++++ INPUT ++++

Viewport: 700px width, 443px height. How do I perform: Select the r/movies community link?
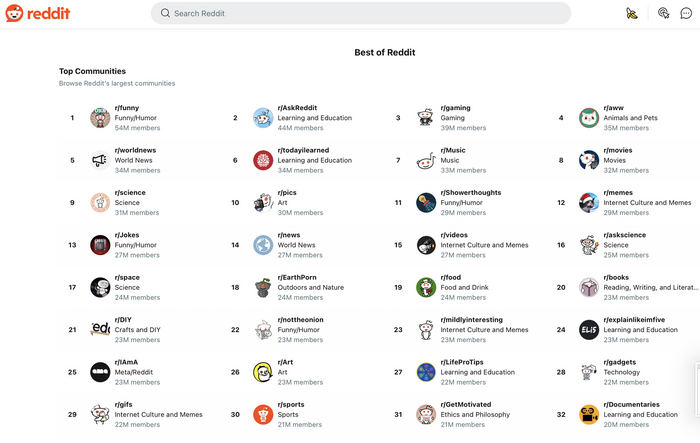tap(618, 150)
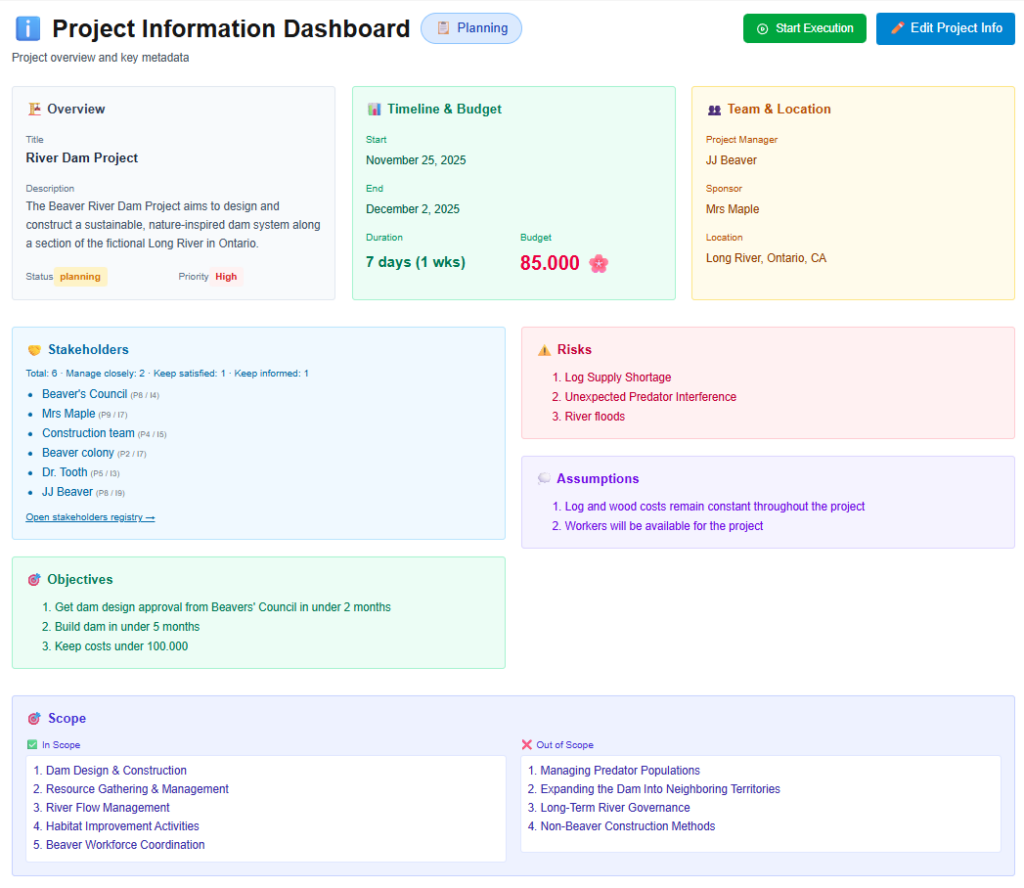This screenshot has width=1024, height=888.
Task: Click the Start Execution button
Action: pyautogui.click(x=804, y=28)
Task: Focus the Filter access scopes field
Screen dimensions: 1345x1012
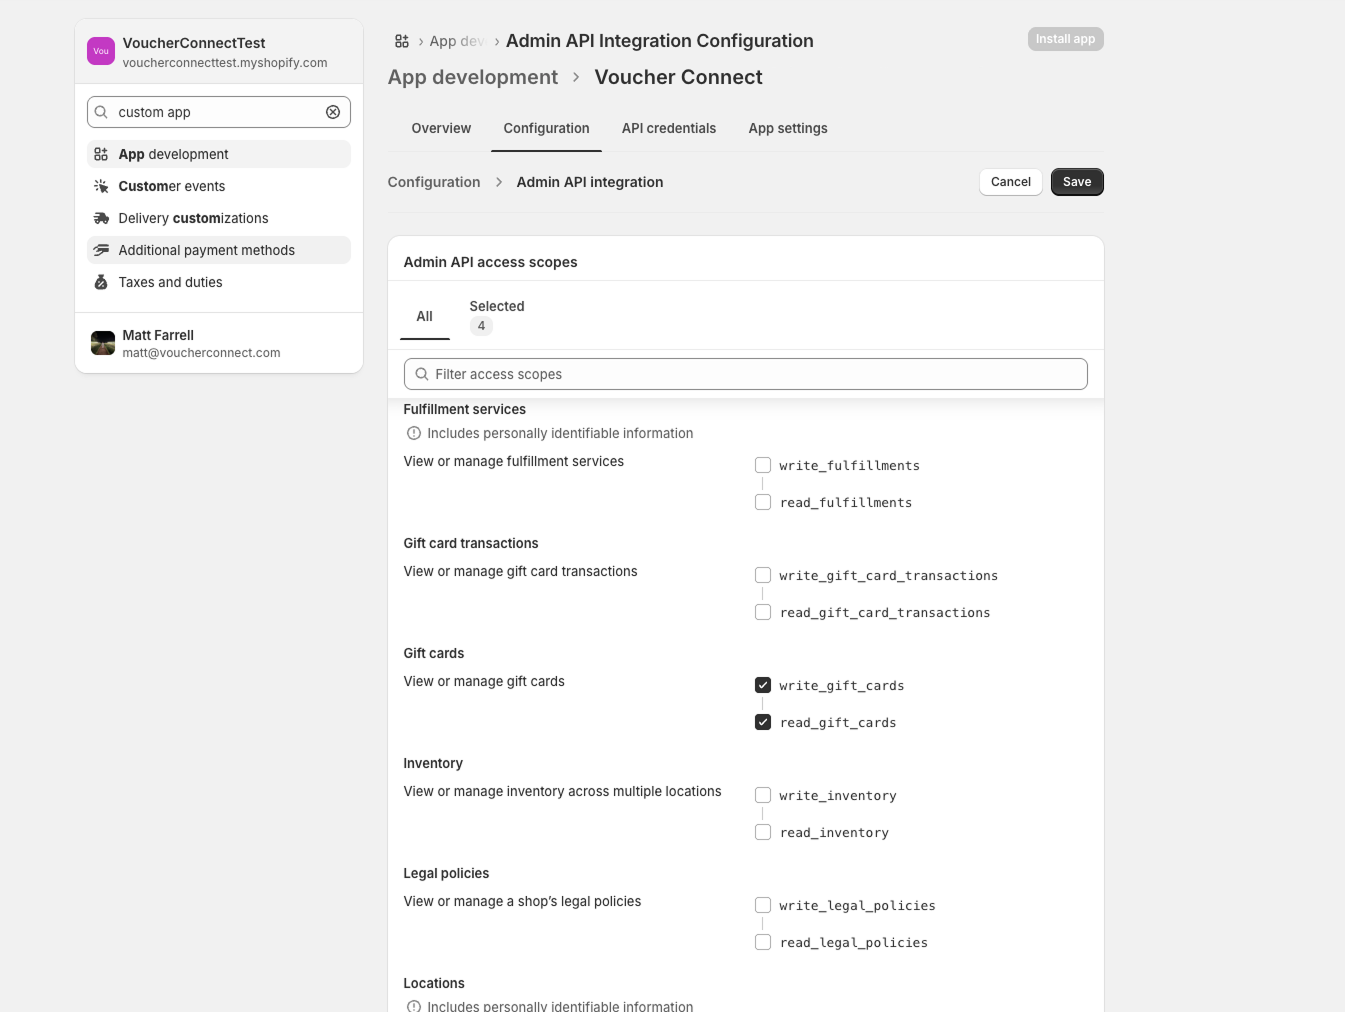Action: point(745,374)
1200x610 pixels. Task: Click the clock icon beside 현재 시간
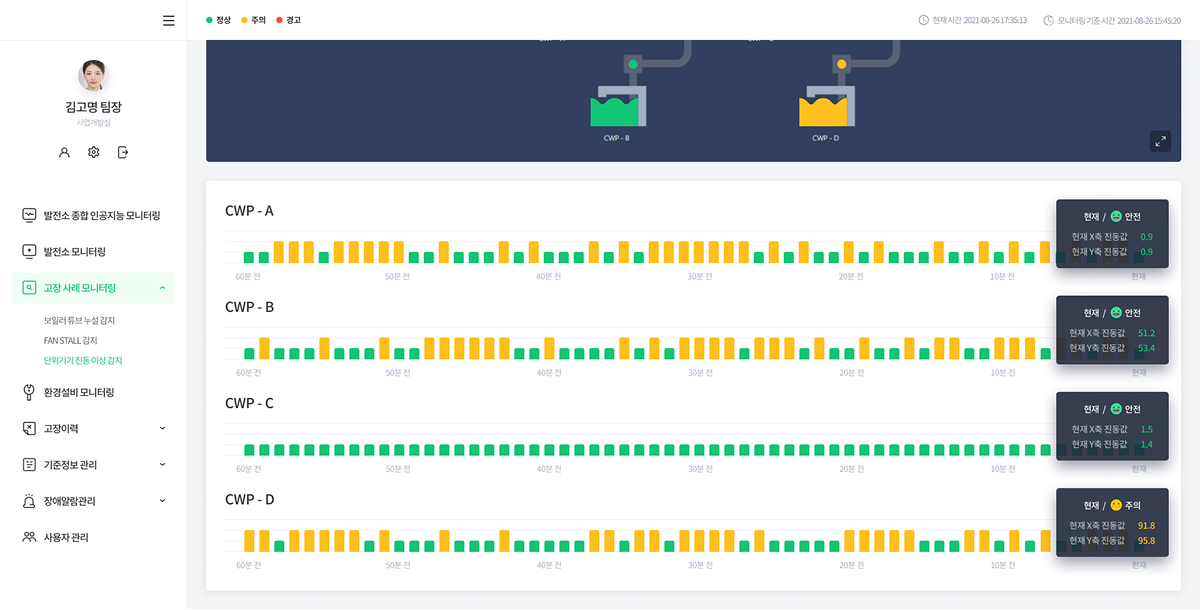[x=923, y=20]
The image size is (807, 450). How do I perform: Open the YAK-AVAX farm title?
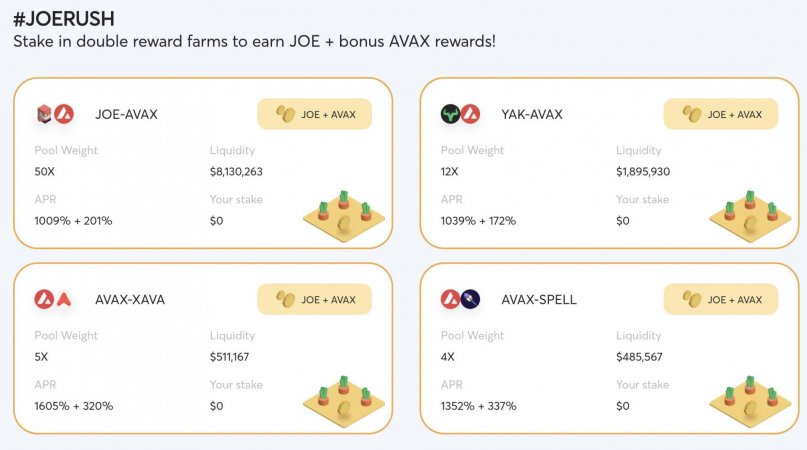tap(532, 114)
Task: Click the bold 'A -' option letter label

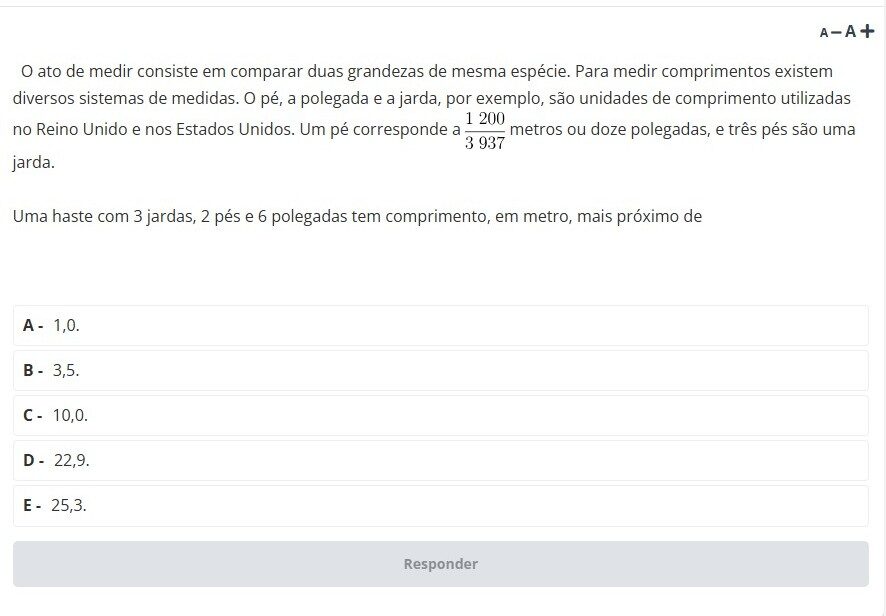Action: click(33, 325)
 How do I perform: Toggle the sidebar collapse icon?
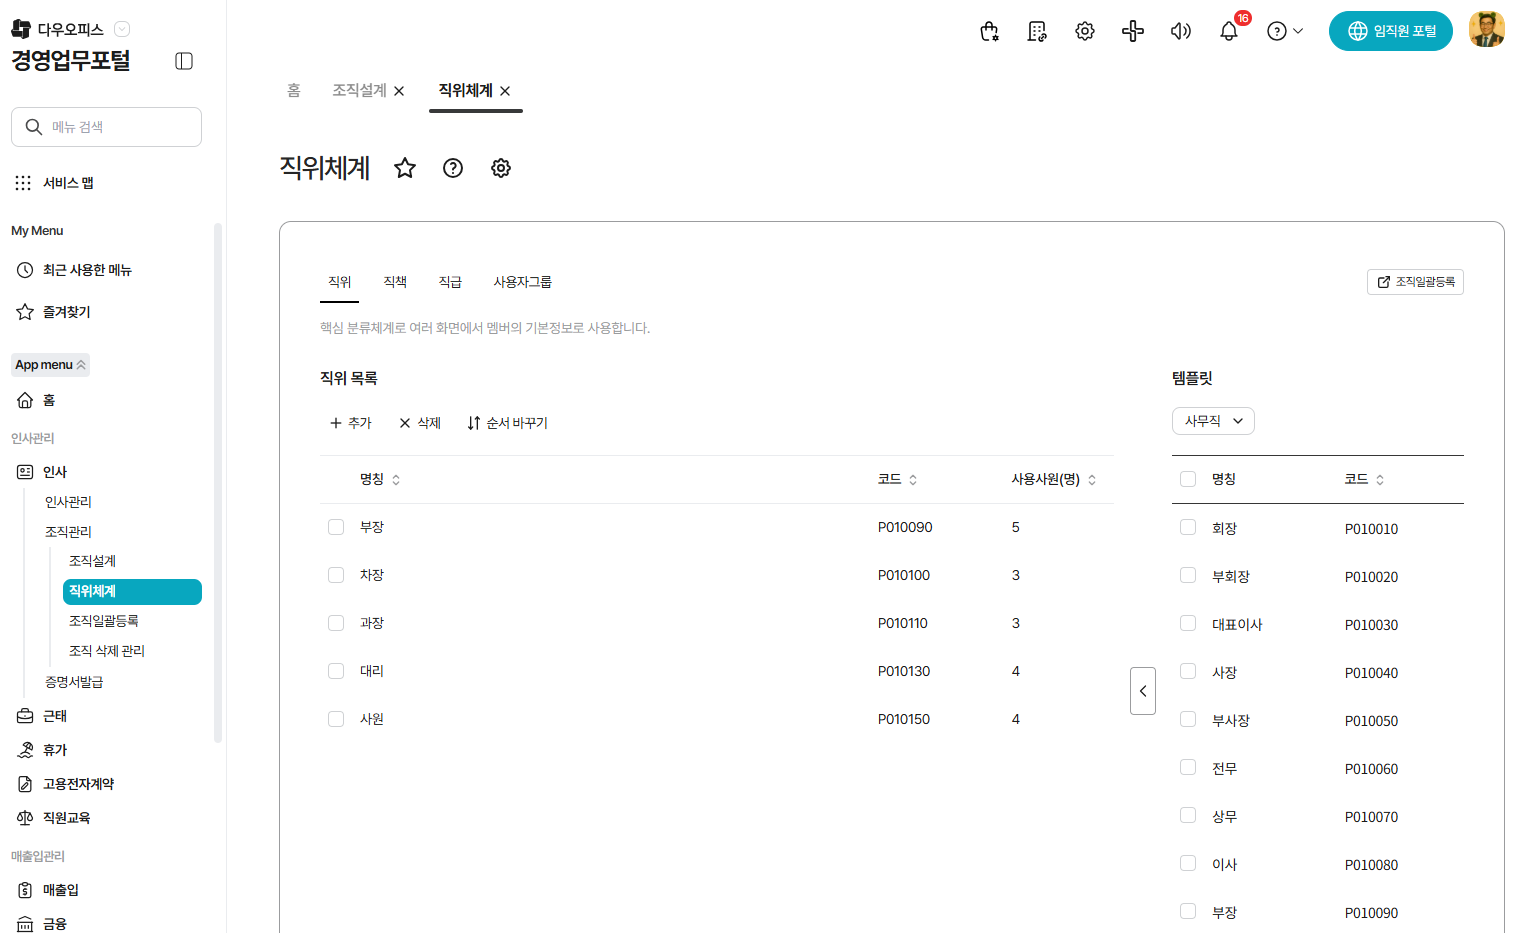[184, 61]
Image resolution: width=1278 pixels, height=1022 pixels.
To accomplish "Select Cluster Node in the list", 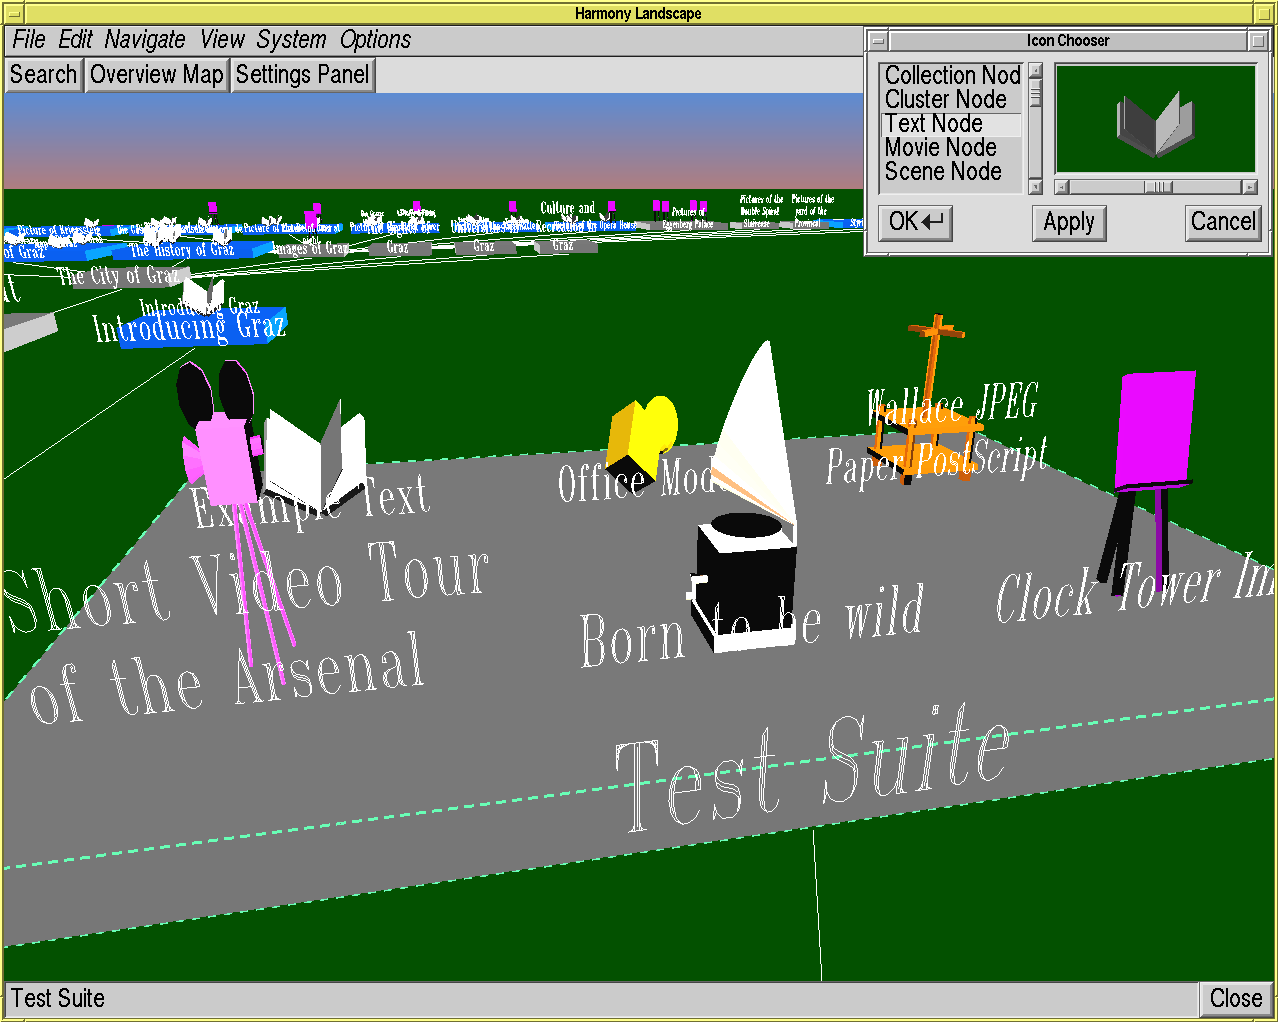I will pyautogui.click(x=945, y=100).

++++

ASSIGNMENT
After dropping the pictures, reproduce exactly the lines from the first line of the entries through the line containing "Task: Focus the Filter access scopes field", both included.

WRITTEN REPLY
Viewport: 700px width, 443px height. How do I perform: Select the r/movies community link?
tap(618, 150)
This screenshot has width=1024, height=888.
Task: Click the Start Execution button
Action: pyautogui.click(x=804, y=28)
Task: Focus the Filter access scopes field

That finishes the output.